• Required work: Each record that follows must be given again without alteration.

• Exercise inputs:

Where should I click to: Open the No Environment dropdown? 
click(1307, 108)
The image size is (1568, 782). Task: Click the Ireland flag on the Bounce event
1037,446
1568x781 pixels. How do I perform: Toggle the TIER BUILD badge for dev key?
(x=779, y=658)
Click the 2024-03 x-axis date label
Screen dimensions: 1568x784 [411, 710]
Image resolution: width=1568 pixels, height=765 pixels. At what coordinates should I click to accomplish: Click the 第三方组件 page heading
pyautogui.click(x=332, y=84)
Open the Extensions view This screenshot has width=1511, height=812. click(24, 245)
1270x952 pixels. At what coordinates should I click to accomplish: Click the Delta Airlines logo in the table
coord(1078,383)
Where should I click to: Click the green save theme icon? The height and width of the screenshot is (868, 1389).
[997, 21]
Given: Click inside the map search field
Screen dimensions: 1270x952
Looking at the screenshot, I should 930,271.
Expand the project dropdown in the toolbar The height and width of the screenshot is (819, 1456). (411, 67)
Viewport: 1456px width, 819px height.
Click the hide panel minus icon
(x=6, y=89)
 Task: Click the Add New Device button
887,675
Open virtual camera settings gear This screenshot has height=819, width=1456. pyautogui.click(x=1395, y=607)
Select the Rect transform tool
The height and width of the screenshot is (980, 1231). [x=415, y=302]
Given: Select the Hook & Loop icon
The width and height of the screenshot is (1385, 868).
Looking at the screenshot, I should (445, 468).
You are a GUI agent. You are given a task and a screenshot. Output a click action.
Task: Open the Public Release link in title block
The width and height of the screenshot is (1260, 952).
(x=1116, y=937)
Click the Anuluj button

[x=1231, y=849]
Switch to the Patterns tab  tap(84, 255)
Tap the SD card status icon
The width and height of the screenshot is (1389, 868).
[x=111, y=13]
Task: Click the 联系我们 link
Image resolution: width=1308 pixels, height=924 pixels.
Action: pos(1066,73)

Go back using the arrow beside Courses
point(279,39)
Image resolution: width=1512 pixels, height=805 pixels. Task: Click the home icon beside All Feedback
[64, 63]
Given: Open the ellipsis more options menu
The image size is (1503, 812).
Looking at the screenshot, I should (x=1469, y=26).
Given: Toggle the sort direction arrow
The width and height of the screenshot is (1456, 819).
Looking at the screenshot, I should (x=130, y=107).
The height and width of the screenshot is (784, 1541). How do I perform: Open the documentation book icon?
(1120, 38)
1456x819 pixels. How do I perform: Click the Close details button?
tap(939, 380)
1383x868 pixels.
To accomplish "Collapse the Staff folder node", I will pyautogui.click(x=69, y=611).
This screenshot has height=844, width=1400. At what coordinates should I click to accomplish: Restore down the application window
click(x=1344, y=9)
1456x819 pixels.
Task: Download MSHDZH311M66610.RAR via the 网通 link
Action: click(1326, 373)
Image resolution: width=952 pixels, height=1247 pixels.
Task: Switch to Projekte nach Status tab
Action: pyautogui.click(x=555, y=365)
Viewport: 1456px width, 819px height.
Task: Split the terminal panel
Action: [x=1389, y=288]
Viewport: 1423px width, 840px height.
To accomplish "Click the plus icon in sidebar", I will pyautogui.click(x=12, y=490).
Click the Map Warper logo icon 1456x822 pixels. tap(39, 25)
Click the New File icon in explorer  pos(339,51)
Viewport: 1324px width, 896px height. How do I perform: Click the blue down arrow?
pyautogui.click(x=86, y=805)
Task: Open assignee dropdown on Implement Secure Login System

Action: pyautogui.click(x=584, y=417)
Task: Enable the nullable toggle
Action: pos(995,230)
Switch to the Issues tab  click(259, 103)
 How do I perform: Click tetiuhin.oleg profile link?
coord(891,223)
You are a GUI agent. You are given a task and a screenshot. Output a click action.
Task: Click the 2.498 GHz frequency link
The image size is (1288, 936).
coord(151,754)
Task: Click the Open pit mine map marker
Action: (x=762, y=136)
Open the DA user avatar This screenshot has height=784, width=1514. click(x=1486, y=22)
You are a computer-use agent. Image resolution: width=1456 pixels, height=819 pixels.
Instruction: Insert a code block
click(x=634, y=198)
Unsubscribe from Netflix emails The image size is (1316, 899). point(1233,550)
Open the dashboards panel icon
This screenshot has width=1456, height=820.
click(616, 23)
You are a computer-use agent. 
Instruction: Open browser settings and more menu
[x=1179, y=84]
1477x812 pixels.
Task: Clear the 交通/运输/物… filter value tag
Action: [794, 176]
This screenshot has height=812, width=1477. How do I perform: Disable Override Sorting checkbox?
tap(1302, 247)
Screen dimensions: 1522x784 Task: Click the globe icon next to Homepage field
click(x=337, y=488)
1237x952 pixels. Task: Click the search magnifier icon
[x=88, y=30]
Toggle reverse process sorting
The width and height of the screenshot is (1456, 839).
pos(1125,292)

• Output for this exercise:
Where should I click to: Open the No Environment dropdown? 
click(1307, 108)
The image size is (1568, 782). Task: Click the Ireland flag on the Bounce event
1037,446
1568x781 pixels. How do I perform: Toggle the TIER BUILD badge for dev key?
(x=779, y=658)
Click the 2024-03 x-axis date label
Screen dimensions: 1568x784 [411, 710]
Image resolution: width=1568 pixels, height=765 pixels. At what coordinates should I click to accomplish: Click the 第三方组件 page heading
pyautogui.click(x=332, y=84)
Open the Extensions view This screenshot has width=1511, height=812. click(24, 245)
1270x952 pixels. At what coordinates should I click to accomplish: Click the Delta Airlines logo in the table
coord(1078,383)
Where should I click to: Click the green save theme icon? The height and width of the screenshot is (868, 1389).
[997, 21]
Given: Click inside the map search field
Screen dimensions: 1270x952
Looking at the screenshot, I should 930,271.
Expand the project dropdown in the toolbar The height and width of the screenshot is (819, 1456). (411, 67)
Viewport: 1456px width, 819px height.
Click the hide panel minus icon
(x=6, y=89)
 Task: Click the Add New Device button
887,675
Open virtual camera settings gear This screenshot has height=819, width=1456. pyautogui.click(x=1395, y=607)
Select the Rect transform tool
The height and width of the screenshot is (980, 1231). [x=415, y=302]
Given: Select the Hook & Loop icon
The width and height of the screenshot is (1385, 868).
Looking at the screenshot, I should (445, 468).
You are a GUI agent. You are given a task and a screenshot. Output a click action.
Task: Open the Public Release link in title block
The width and height of the screenshot is (1260, 952).
(x=1116, y=937)
Click the Anuluj button

[x=1231, y=849]
Switch to the Patterns tab  tap(84, 255)
Tap the SD card status icon
The width and height of the screenshot is (1389, 868).
[x=111, y=13]
Task: Click the 联系我们 link
Image resolution: width=1308 pixels, height=924 pixels.
Action: pos(1066,73)

Go back using the arrow beside Courses
point(279,39)
Image resolution: width=1512 pixels, height=805 pixels. Task: Click the home icon beside All Feedback
[64, 63]
Given: Open the ellipsis more options menu
The image size is (1503, 812).
Looking at the screenshot, I should (x=1469, y=26).
Given: Toggle the sort direction arrow
The width and height of the screenshot is (1456, 819).
Looking at the screenshot, I should (x=130, y=107).
The height and width of the screenshot is (784, 1541). How do I perform: Open the documentation book icon?
(1120, 38)
1456x819 pixels. How do I perform: Click the Close details button?
tap(939, 380)
1383x868 pixels.
To accomplish "Collapse the Staff folder node", I will pyautogui.click(x=69, y=611).
This screenshot has height=844, width=1400. At what coordinates should I click to accomplish: Restore down the application window
click(x=1344, y=9)
1456x819 pixels.
Task: Download MSHDZH311M66610.RAR via the 网通 link
Action: click(1326, 373)
Image resolution: width=952 pixels, height=1247 pixels.
Task: Switch to Projekte nach Status tab
Action: pyautogui.click(x=555, y=365)
Viewport: 1456px width, 819px height.
Task: Split the terminal panel
Action: [x=1389, y=288]
Viewport: 1423px width, 840px height.
To accomplish "Click the plus icon in sidebar", I will pyautogui.click(x=12, y=490).
Click the Map Warper logo icon 1456x822 pixels. tap(39, 25)
Click the New File icon in explorer  pos(339,51)
Viewport: 1324px width, 896px height. How do I perform: Click the blue down arrow?
pyautogui.click(x=86, y=805)
Task: Open assignee dropdown on Implement Secure Login System

Action: pyautogui.click(x=584, y=417)
Task: Enable the nullable toggle
Action: pos(995,230)
Switch to the Issues tab  click(259, 103)
 How do I perform: Click tetiuhin.oleg profile link?
coord(891,223)
You are a GUI agent. You are given a task and a screenshot. Output a click action.
Task: Click the 2.498 GHz frequency link
The image size is (1288, 936).
coord(151,754)
Task: Click the Open pit mine map marker
Action: (x=762, y=136)
Open the DA user avatar This screenshot has height=784, width=1514. click(x=1486, y=22)
You are a computer-use agent. Image resolution: width=1456 pixels, height=819 pixels.
Instruction: Insert a code block
click(x=634, y=198)
Unsubscribe from Netflix emails The image size is (1316, 899). point(1233,550)
Open the dashboards panel icon
This screenshot has width=1456, height=820.
click(616, 23)
You are a computer-use agent. 
Instruction: Open browser settings and more menu
[x=1179, y=84]
1477x812 pixels.
Task: Clear the 交通/运输/物… filter value tag
Action: [794, 176]
This screenshot has height=812, width=1477. How do I perform: Disable Override Sorting checkbox?
tap(1302, 247)
Screen dimensions: 1522x784 Task: Click the globe icon next to Homepage field
click(x=337, y=488)
1237x952 pixels. Task: Click the search magnifier icon
[x=88, y=30]
Toggle reverse process sorting
The width and height of the screenshot is (1456, 839).
pos(1125,292)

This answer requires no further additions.